Think about that for a second. While San Francisco dumps millions into consultants, committees, and projects that never seem to finish, birds are out here doing free ecological research. Every nest is a record — a tiny catalog of what's growing where, assembled by creatures who don't require a pension or a six-figure salary.

The nests act as time capsules because the materials birds select reflect the specific plant species available in their immediate environment at the time of construction. Researchers can examine abandoned nests and piece together which plants were thriving, which were declining, and how the park's ecosystems have shifted over time. It's citizen science, except the citizens have wings and zero interest in grant funding.

This is one of those stories that reminds you why Golden Gate Park is San Francisco's greatest public asset — and one that, mercifully, mostly takes care of itself. As one local put it, "The Botanical Garden in GG Park is just the thing, and it's free for SF residents." That's a rare sentence in this city: free for SF residents. Savor it.

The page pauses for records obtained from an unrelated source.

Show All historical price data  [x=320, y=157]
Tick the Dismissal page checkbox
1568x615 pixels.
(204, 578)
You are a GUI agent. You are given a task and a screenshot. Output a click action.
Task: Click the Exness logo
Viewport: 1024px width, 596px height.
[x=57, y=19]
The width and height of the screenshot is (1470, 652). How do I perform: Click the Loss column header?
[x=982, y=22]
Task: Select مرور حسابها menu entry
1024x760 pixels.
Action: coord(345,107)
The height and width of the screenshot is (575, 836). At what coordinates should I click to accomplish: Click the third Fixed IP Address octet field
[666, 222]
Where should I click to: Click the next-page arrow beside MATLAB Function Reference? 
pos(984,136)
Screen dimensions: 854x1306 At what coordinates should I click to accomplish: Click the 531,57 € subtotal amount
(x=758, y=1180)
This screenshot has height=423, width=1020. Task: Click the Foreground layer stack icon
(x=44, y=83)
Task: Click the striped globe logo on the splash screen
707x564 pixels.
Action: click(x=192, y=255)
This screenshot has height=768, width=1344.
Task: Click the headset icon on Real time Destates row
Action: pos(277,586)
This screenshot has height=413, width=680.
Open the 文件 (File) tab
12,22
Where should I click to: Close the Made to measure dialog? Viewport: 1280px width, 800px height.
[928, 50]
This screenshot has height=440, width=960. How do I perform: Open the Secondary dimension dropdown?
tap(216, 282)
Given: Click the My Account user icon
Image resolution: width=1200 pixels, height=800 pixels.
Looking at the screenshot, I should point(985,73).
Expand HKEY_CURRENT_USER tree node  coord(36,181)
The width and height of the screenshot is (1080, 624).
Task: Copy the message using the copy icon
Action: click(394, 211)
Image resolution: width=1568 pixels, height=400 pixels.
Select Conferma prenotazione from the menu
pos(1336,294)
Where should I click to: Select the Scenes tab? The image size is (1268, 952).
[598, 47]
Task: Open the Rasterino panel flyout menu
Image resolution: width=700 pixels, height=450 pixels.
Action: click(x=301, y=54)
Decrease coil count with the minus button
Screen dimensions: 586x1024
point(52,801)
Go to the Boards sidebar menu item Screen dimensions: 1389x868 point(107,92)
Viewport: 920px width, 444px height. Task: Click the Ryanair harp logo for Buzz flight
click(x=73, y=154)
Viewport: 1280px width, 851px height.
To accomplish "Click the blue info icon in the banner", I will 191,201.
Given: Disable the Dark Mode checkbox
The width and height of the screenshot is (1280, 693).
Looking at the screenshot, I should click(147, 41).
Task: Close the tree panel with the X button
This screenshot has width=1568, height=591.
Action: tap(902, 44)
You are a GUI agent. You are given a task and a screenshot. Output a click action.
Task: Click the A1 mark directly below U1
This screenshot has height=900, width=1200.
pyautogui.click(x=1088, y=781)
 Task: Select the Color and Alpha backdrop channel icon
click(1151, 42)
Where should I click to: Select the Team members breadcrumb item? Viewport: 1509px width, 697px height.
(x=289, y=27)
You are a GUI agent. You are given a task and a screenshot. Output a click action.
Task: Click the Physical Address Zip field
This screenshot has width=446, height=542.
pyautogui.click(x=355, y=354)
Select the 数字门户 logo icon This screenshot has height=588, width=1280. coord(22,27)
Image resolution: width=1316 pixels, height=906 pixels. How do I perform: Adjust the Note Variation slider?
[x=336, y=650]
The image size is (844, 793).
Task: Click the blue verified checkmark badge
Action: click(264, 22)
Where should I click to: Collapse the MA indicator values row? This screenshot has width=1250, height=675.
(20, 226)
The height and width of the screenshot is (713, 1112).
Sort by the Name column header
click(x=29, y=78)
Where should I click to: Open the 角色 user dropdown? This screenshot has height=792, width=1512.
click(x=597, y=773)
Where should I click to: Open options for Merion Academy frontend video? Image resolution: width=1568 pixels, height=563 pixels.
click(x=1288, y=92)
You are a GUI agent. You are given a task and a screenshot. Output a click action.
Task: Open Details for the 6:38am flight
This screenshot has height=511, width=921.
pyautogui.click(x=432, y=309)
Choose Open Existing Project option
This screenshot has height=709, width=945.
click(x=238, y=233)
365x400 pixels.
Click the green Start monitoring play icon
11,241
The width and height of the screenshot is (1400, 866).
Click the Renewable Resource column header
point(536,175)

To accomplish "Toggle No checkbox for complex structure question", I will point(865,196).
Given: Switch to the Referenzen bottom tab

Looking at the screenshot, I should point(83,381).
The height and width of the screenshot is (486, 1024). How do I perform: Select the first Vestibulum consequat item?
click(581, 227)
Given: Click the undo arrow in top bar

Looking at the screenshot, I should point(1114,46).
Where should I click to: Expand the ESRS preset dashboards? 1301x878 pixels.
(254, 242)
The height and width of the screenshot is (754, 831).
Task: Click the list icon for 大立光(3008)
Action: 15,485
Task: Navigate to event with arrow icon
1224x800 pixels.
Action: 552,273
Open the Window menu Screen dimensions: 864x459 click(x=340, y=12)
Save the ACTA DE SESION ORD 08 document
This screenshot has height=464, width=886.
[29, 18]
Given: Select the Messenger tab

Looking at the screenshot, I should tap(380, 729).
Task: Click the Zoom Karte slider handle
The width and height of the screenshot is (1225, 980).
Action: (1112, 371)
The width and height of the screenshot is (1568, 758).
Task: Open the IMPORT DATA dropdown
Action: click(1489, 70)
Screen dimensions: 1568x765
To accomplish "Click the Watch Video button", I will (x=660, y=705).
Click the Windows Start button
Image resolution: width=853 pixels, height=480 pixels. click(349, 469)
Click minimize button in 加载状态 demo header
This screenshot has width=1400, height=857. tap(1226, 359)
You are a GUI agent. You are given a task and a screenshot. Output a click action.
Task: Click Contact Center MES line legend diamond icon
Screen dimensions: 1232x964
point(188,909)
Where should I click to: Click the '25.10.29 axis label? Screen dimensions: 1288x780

Another resident captured the broader sentiment well: "The fact that there are so many answers for such a small sized city makes me love this place even more." Fair point. Between Mt. Sutro's jungle-like canopy, McLaren Park's Philosophers Way, and now bird-nest botany in Golden Gate Park, San Francisco packs an absurd amount of natural richness into 47 square miles.

The lesson here is simple and, frankly, a little humbling. Nature doesn't need a task force. It doesn't need a budget cycle. It just needs to be left reasonably alone. Golden Gate Park works because generations of San Franciscans have largely resisted the urge to over-engineer it into oblivion.

Maybe City Hall could take notes. The birds seem to have things figured out.